An Outdated Date

February 22, 2012
By estandley GOLD, Kinston, North Carolina
estandley GOLD, Kinston, North Carolina
11 articles 0 photos 0 comments

Favorite Quote:
"Sometimes I can hear my bones straining underneath the weight of the lives I'm not living."

February is black history month, a month for the recognition and remembrance of African Americans and a month that is ultimately unnecessary in today's world. While the original intent was both pure and crucial it seems that recently it has begun to be irrelevant and outdated. originally formed in 1926 with the purpose of educating people of all backgrounds of the often times overlooked accomplishments and history of African-Americans. The rememberance was begun by Carter Woodson and was only a week, but incredibly important during that time because of fervent racism leaving blacks almost completely out of history lessons.
However today, where slavery, racism, and the plight of these outstanding African-Americans is taught heavily and remembered daily, a month isn't truly needed. I don't notice more of an emphasis on African-American history during February more so than any other time of the year, and have never really felt like I was missing out on learning any of the accomplishments of these inspirational people. Ever since Elementary School students have been taught names like Harriet Tubman, Frederick Douglass, and Rosa Parks, and in high school we learn new ones like Percy Julian and William Tucker. By singling out African Americans it has been a cause of controversy and raises the question of why other nationalities don't have a specific month of celebration, and the thing is that no one race should have one.

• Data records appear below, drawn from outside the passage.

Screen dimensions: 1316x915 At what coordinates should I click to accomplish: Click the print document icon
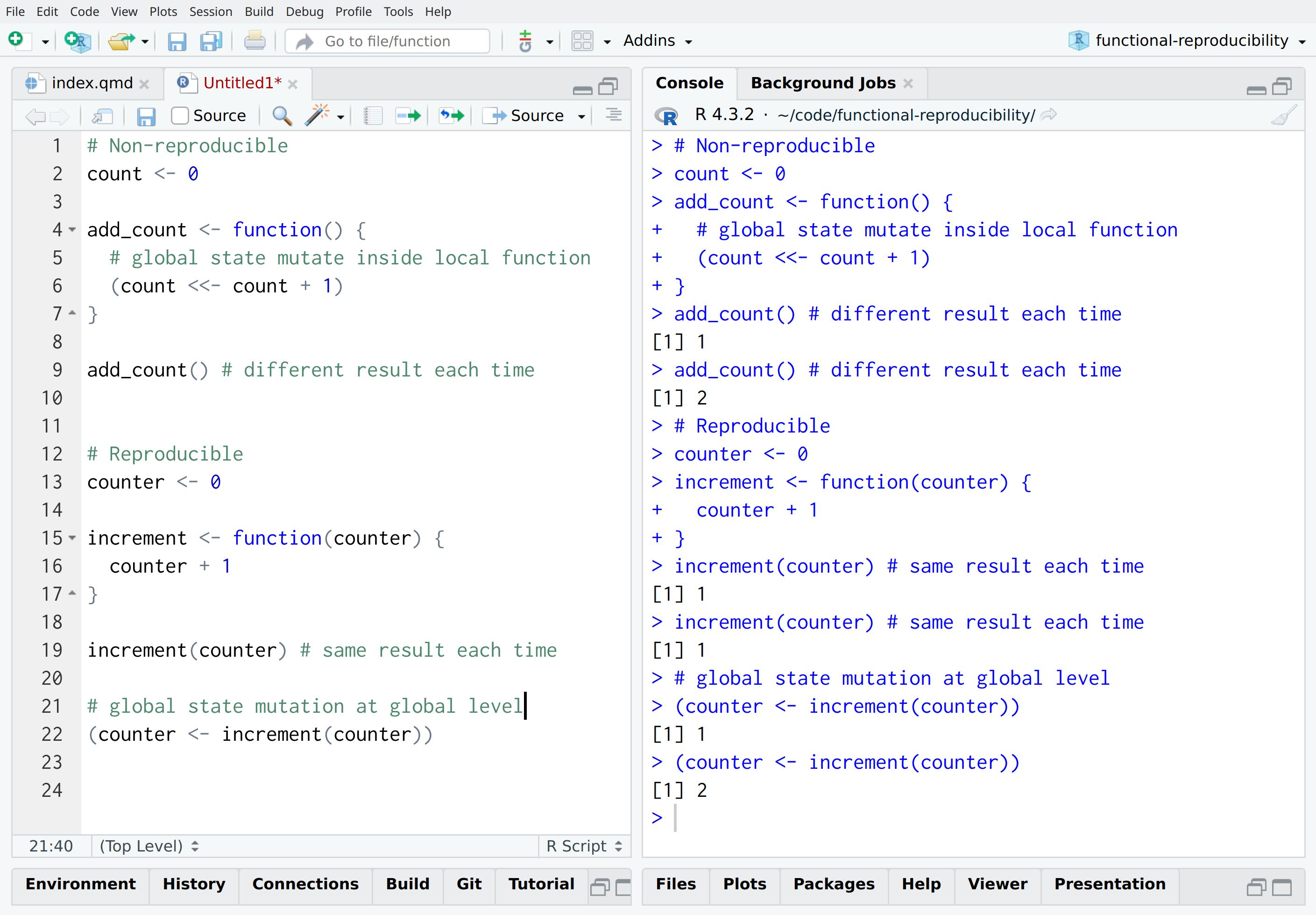[x=255, y=41]
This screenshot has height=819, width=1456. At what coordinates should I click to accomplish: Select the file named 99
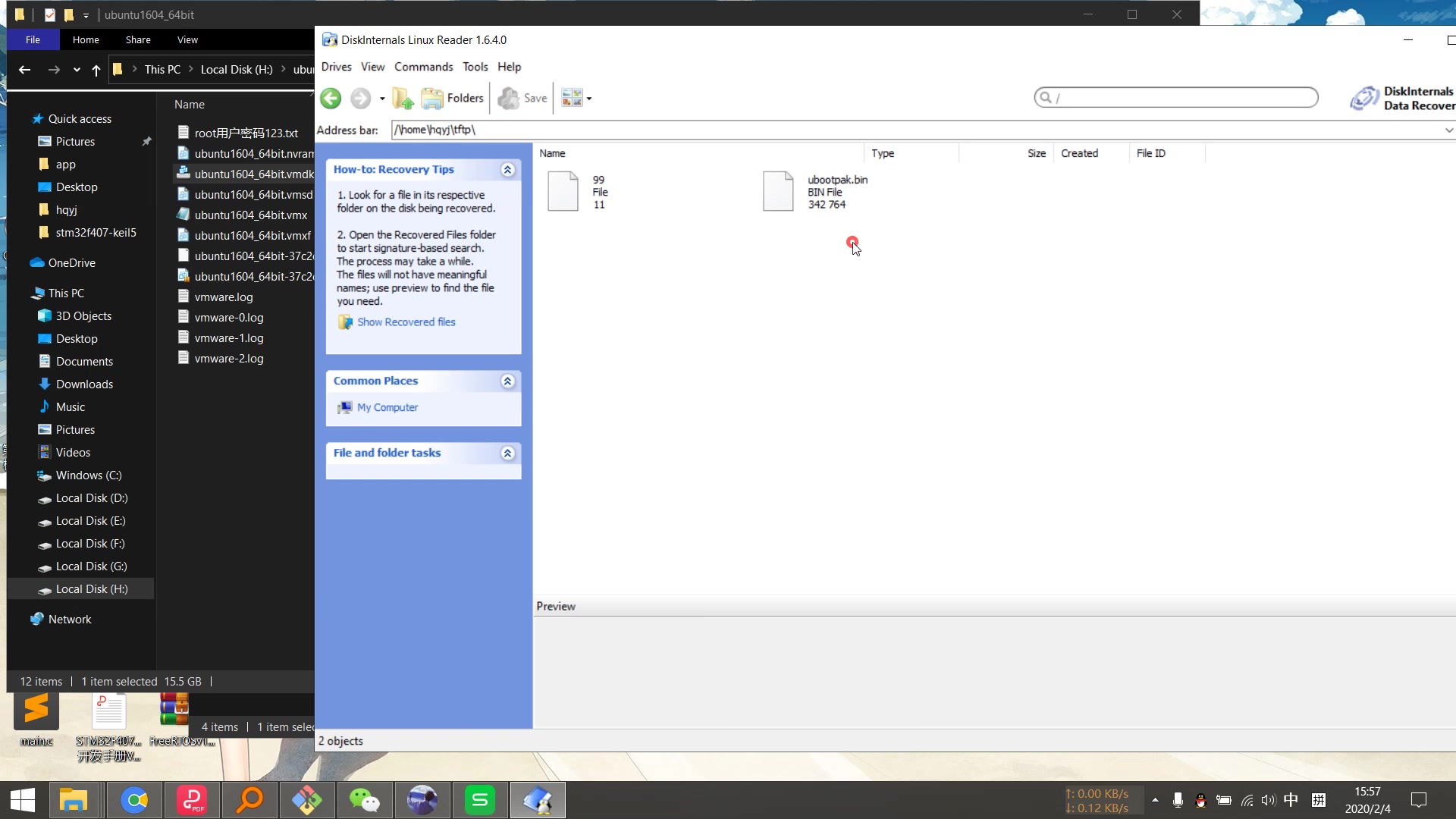coord(563,191)
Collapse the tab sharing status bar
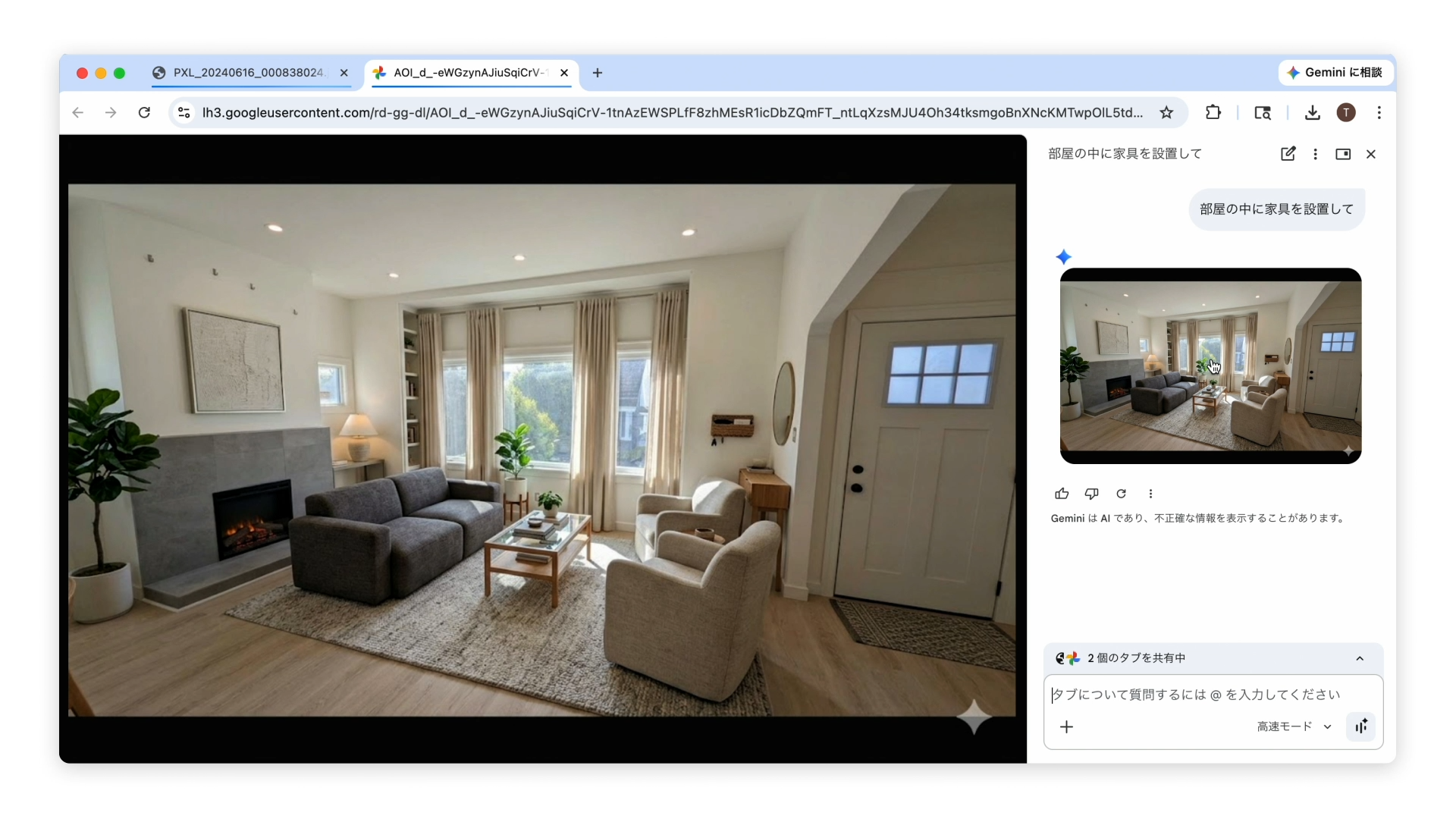 1359,658
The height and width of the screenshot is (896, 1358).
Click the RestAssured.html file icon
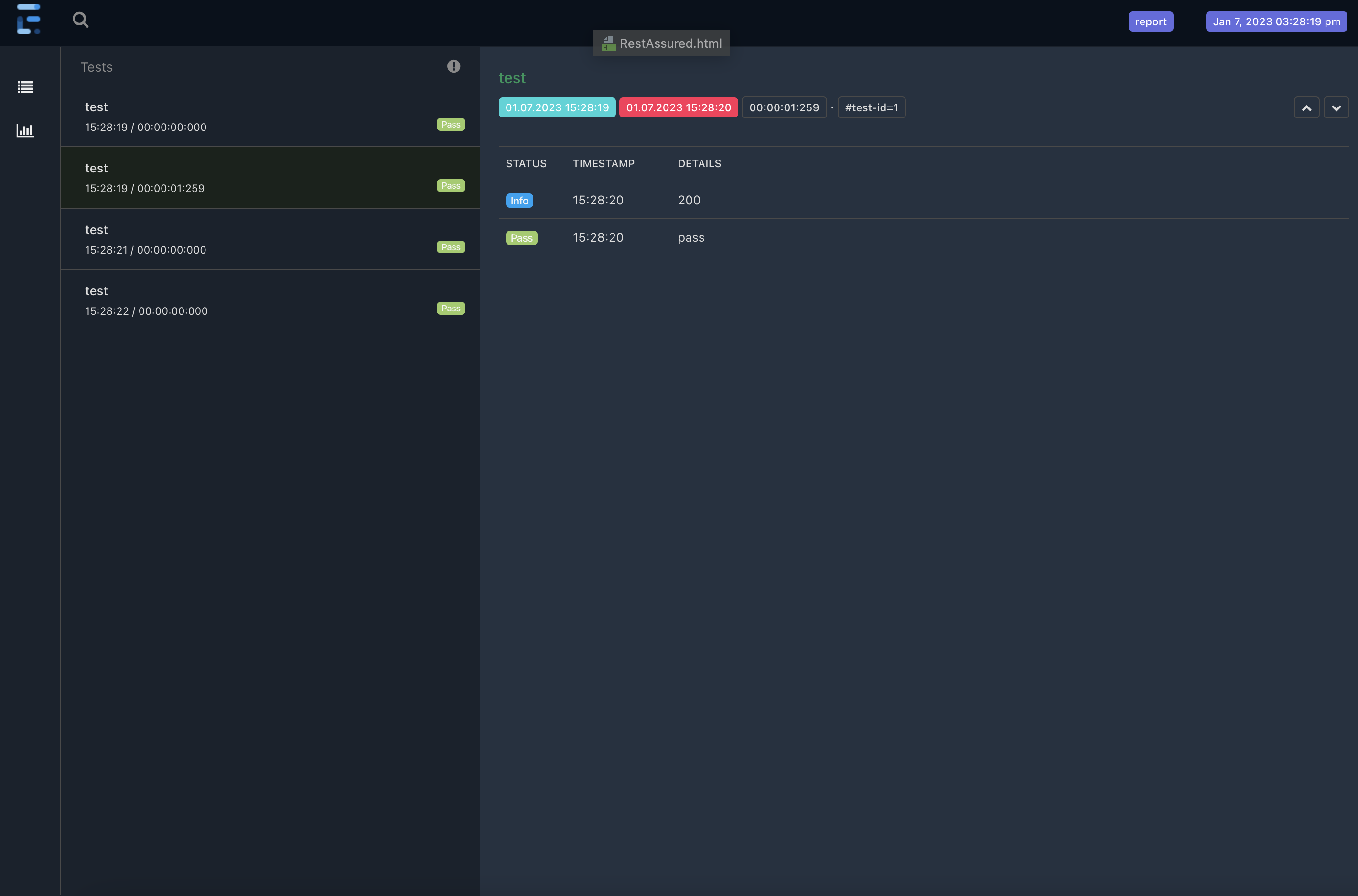tap(607, 43)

America is, and always has been, a melting pot encompassing a plethora of ethnicities.
No race is more or less important, and the history of black people and the history of white people should not be separated because it doesn't belong to one or the other. Our history is just that: our history. Black, white, Asian, Cuban, and all the other ethnicities' histories are America's history. It is when we can see past our color and our boundaries and see ourselves as one whole nation and a united people that a month becomes pointless. Continuing this separation of history only hinders the togetherness we constantly work for, and it seems almost insane to separate ourselves from each other now when we continue to have so much history together.